The overhead press is a great exercise for developing upper body strength as well as power. Depending on your skill level, the overhead press will have a significant effect on your overall development. If you are new to pressing weight over your head other then the use of a seated machine we recommend the use of lighter dumbbells to start off. You will see a difference in your stature and body type when you begin to work your shoulders a bit more through this movement depending on which variation you choose.
The Overhead Press is a great exercise but with it comes the importance of proper technique or certain variations to prevent injury. Some of the most common variations that we work here are:
- Dumbbell/Barbell Push Press
- Dumbbell Curl & Press
- Seated/Standing Military Strict Press
- Log Curl & Press
- Log Press
- Dumbbell Curl & Press
- Seated/Standing Military Strict Press
- Log Curl & Press
- Log Press
These are a few examples of some variations we use from beginner to advanced athletes. We tend to start out with dumbbells for beginners because the bar may be too heavy for them and mostly because the dumbbells require more control and stability. It is important to be able to control and stabilize the weights as well as you can to help develop more power and be safe at the same time. This type of exercise is high with the risk of injury due to its nature of pressing weight over the top of your head with nothing to prevent it from falling besides your own strength.

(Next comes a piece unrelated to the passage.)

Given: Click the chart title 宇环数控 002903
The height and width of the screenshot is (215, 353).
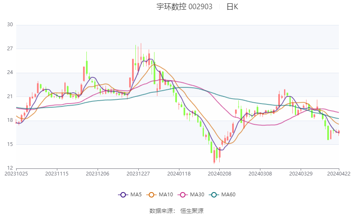Looking at the screenshot, I should pyautogui.click(x=184, y=7).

These variations of the overhead press mostly deal with identical technique but there are a few things that vary from the use of the barbell and dumbbell. Pay attention closely to the video blog for exact cues and technique tips in performing the overhead press such as “Head through” or “Leg Drive”. Certain variations will include the need for some leg drive or have little to no leg drive. Simple things like this can change the exercise completely.